● Provided data
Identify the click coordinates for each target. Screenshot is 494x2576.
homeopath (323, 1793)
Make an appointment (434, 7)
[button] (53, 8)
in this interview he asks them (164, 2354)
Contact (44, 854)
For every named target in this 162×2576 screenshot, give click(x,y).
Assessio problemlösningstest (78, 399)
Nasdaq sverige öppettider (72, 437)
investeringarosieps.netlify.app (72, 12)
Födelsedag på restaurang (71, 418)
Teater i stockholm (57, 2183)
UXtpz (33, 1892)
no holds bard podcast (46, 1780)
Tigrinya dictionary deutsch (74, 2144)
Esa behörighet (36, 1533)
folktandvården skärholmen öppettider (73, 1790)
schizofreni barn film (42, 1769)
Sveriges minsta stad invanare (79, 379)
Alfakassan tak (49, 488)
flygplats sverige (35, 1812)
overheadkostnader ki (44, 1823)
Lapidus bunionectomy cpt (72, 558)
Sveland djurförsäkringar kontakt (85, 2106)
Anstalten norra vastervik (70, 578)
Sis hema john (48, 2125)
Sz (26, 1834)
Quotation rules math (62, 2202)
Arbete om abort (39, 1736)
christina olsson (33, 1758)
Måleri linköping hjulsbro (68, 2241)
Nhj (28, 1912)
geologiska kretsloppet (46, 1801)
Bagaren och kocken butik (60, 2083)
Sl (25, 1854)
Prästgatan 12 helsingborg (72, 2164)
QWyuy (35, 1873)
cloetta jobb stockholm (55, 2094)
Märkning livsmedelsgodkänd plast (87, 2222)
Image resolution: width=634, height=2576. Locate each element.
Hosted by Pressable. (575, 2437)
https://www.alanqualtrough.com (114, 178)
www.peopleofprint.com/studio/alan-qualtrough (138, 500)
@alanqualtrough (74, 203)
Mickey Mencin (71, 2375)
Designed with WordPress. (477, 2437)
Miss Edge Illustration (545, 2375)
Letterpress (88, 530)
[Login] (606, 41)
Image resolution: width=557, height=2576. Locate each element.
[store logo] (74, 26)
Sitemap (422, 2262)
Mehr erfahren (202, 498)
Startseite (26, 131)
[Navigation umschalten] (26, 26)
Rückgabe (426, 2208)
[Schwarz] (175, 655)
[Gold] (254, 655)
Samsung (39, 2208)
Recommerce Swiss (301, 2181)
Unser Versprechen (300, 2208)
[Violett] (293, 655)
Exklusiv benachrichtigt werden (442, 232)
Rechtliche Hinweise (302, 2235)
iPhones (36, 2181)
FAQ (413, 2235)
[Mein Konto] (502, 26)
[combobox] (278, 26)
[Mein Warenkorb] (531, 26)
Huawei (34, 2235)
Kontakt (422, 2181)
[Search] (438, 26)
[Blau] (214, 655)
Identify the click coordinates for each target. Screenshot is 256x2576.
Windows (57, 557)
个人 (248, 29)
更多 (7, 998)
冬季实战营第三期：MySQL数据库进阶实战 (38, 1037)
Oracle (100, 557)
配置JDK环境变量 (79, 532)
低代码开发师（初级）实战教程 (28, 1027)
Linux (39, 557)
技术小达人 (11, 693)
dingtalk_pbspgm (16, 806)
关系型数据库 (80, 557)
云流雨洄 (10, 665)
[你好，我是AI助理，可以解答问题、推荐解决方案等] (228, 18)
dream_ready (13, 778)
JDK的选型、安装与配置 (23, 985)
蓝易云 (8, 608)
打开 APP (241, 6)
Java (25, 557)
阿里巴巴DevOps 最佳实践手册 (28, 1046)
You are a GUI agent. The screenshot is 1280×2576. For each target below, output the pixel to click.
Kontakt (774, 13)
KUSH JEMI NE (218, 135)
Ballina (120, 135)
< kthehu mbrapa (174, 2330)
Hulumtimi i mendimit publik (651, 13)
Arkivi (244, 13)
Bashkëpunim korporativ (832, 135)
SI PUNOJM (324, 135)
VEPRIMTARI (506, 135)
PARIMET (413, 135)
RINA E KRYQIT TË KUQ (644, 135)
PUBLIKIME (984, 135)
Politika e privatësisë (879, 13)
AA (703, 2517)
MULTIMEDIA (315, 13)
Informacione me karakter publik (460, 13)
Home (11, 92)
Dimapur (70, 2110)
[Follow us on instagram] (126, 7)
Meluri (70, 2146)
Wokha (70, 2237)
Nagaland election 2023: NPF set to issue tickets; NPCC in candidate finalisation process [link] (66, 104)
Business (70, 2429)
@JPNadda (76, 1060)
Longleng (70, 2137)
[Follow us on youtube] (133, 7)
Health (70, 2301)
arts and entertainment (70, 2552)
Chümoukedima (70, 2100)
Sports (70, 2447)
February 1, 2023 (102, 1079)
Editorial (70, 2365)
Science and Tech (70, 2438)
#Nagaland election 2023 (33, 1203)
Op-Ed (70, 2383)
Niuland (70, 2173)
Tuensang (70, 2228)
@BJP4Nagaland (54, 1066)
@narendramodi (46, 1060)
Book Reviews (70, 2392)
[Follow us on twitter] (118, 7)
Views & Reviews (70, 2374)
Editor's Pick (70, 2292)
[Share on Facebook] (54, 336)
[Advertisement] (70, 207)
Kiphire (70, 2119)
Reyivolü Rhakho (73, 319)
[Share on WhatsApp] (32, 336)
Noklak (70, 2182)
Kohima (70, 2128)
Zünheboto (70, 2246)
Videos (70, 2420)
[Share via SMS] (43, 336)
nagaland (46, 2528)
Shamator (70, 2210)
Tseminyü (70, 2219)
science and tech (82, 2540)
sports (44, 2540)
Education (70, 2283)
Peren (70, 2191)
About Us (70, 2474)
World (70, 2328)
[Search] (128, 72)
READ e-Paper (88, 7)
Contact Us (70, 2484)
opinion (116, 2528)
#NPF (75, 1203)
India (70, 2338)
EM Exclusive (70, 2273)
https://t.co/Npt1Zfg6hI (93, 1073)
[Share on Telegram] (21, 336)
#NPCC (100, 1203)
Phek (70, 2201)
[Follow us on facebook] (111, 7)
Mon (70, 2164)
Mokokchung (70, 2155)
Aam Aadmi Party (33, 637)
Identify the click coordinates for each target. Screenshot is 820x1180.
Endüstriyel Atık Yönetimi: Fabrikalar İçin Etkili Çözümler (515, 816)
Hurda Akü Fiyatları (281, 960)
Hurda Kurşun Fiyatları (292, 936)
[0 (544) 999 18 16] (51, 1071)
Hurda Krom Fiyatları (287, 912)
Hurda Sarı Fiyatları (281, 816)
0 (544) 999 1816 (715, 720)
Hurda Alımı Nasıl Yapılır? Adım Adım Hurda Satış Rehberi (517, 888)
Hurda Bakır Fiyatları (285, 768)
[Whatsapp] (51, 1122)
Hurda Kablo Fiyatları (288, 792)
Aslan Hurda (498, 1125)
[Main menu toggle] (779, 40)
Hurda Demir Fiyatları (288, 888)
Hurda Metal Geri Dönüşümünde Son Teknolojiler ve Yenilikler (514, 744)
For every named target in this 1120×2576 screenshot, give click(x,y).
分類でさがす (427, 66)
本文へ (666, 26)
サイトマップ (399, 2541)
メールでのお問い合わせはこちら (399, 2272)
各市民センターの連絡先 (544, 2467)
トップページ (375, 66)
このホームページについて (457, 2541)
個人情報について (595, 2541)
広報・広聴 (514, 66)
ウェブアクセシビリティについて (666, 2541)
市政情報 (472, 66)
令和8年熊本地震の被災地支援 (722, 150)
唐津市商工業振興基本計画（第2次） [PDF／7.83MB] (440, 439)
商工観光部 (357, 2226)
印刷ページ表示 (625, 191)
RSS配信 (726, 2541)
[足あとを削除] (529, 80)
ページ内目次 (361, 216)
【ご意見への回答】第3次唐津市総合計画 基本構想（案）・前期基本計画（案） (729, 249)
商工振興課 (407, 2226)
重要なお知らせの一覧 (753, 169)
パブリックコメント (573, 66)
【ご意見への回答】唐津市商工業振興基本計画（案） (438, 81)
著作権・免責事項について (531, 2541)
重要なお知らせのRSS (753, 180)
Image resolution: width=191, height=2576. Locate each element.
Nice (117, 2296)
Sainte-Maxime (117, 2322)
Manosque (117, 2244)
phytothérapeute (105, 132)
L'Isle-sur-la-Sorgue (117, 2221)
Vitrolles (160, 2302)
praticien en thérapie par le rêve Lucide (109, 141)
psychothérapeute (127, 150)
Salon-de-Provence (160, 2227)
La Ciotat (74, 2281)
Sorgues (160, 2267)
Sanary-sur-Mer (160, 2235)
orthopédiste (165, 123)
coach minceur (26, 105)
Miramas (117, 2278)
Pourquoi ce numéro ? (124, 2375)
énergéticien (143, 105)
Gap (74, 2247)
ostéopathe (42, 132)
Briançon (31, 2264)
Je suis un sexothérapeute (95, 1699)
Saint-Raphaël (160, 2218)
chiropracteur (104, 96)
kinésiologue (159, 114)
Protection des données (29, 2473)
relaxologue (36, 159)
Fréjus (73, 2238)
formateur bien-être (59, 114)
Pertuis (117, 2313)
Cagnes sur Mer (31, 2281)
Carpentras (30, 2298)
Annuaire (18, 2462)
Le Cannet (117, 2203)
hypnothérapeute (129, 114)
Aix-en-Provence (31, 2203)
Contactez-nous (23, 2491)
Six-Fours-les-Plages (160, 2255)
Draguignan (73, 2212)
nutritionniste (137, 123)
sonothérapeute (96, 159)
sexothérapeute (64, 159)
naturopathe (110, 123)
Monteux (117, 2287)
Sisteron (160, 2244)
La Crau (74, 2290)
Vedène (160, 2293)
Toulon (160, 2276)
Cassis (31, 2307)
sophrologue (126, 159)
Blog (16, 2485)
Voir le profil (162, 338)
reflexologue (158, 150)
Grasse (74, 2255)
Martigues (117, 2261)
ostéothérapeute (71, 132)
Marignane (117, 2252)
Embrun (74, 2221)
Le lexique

● Exercise objective
Please give back exactly the lines of this listing beginning at the line with "重要なお知らせの一覧 (753, 169)" and ending with the line with "Je suis un sexothérapeute (95, 1699)", both included, and nothing else.

● Answer space
重要なお知らせの一覧 (753, 169)
パブリックコメント (573, 66)
【ご意見への回答】唐津市商工業振興基本計画（案） (438, 81)
著作権・免責事項について (531, 2541)
重要なお知らせのRSS (753, 180)
Image resolution: width=191, height=2576. Locate each element.
Nice (117, 2296)
Sainte-Maxime (117, 2322)
Manosque (117, 2244)
phytothérapeute (105, 132)
L'Isle-sur-la-Sorgue (117, 2221)
Vitrolles (160, 2302)
praticien en thérapie par le rêve Lucide (109, 141)
psychothérapeute (127, 150)
Salon-de-Provence (160, 2227)
La Ciotat (74, 2281)
Sorgues (160, 2267)
Sanary-sur-Mer (160, 2235)
orthopédiste (165, 123)
coach minceur (26, 105)
Miramas (117, 2278)
Pourquoi ce numéro ? (124, 2375)
énergéticien (143, 105)
Gap (74, 2247)
ostéopathe (42, 132)
Briançon (31, 2264)
Je suis un sexothérapeute (95, 1699)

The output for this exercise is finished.